Actes du colloque international de Besançon 17-18 novembre 2022
Dans la mesure où nombre d'actes de dévotion religieuse prennent pour objet la guérison ou la conservation de la santé, ce livre se focalise sur les différents rites qui, dans les mondes grec et romain antiques, établissaient le dialogue entre les hommes et les dieux. Ces derniers étaient perçus à la fois comme la source possible des maladies et des maux individuels ou collectifs, et en même temps comme les acteurs principaux de leur guérison. Analyser et caractériser l'action des divinités guérisseuses, cerner la place et les enjeux des gestes, des rites et des comportements religieux liés à la maladie et à la souffrance, dans une perspective aussi bien synchronique que diachronique, tels sont les objectifs de cet ouvrage. Il offre une visibilité sur l'évolution des rapports à la divinité lorsque la cité ou les hommes étaient menacés par la maladie et la souffrance, et sur le recours à la médecine, dont les liens avec les dieux et la religion furent bien plus complexes et nuancés qu'on ne l'a cru pendant longtemps.

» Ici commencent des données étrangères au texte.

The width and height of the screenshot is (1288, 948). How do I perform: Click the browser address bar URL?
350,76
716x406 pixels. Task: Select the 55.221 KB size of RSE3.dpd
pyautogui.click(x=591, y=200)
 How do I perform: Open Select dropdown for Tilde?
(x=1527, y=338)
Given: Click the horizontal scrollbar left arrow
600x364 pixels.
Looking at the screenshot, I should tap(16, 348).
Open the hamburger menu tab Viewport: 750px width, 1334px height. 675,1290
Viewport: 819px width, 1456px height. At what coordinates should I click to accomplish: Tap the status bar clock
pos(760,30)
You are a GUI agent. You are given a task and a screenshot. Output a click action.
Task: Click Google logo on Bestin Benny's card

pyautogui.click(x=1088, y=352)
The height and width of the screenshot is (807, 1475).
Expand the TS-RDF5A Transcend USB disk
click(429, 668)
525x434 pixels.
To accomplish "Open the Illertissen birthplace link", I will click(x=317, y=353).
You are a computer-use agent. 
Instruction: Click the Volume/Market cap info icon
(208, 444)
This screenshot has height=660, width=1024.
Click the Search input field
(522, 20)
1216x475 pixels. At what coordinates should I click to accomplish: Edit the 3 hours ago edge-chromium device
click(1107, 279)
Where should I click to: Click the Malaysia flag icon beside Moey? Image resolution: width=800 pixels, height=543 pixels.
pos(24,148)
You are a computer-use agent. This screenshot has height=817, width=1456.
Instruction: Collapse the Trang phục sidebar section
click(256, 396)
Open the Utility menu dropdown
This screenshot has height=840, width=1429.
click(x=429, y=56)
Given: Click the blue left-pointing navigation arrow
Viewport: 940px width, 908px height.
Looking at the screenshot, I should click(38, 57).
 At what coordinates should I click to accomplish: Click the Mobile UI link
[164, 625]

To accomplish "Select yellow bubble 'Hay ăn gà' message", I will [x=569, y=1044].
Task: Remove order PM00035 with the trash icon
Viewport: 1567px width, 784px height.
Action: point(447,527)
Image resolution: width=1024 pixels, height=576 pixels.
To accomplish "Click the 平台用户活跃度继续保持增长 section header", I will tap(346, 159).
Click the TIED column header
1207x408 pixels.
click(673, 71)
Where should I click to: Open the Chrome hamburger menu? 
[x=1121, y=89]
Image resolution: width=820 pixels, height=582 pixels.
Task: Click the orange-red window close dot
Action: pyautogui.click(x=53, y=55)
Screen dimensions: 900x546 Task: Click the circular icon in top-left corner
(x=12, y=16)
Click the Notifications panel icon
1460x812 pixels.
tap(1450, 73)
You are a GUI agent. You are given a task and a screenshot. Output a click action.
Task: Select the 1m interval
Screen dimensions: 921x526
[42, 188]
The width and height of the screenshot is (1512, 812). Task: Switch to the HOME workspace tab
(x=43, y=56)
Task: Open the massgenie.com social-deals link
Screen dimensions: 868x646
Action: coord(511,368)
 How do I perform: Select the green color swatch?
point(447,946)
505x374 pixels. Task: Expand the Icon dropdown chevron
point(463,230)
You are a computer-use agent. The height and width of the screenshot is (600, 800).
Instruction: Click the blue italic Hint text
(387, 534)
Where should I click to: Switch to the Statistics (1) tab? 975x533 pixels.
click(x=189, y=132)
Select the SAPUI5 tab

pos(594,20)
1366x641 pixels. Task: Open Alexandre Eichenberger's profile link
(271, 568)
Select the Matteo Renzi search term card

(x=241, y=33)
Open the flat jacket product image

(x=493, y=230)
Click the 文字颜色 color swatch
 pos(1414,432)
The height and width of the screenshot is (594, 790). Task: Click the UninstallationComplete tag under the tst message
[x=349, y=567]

Fondée en 1987, Kernos est la seule revue scientifique entièrement consacrée à l'étude des faits et phénomènes religieux de la Grèce antique. Elle a pour ambition de fournir aux chercheurs en ce domaine, mais aussi à toute personne intéressée par les questions religieuses, un instrument de réflexion et des outils de travail pour progresser dans la connaissance du système religieux des Grecs. L'image du kernos, un récipient à cupules multiples notamment utilisé pour l'offrande des prémices, est une métaphore de l'orientation résolument pluridisciplinaire de la revue. Chaque numéro offre des contributions originales sous la forme d'articles peer reviewed, ainsi qu'une série de chroniques qui font le point sur l'actualité de la recherche. Ainsi, l'Epigraphic Bulletin piloté par Angelos Chaniotis présente de manière critique les publications éditant ou commentant des inscriptions relatives au domaine religieux. La Chronique archéologique, à laquelle collabore toute une équipe, fait de même dans le domaine de l'archéologie. La Chronique bibliographique fait écho à l'actualité immédiate des publications sous la forme de comptes rendus critiques pour les ouvrages envoyés à la revue et d'un inventaire analytique des articles.